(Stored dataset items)
....

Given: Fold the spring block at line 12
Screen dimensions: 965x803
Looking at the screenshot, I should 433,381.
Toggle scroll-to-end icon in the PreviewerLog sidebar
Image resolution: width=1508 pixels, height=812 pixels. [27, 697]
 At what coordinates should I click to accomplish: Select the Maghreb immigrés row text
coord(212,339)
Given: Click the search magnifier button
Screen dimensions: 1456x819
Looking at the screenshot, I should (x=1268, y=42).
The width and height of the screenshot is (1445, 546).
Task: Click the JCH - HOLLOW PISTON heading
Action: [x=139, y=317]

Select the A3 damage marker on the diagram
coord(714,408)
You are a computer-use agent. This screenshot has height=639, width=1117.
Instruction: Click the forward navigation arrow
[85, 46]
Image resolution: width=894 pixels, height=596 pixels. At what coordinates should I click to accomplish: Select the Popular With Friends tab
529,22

....

### Work instructions
Lines containing the word "Given" must be found in the data above and copied.

### Response for this exercise
Given: Fold the spring block at line 12
Given: Click the search magnifier button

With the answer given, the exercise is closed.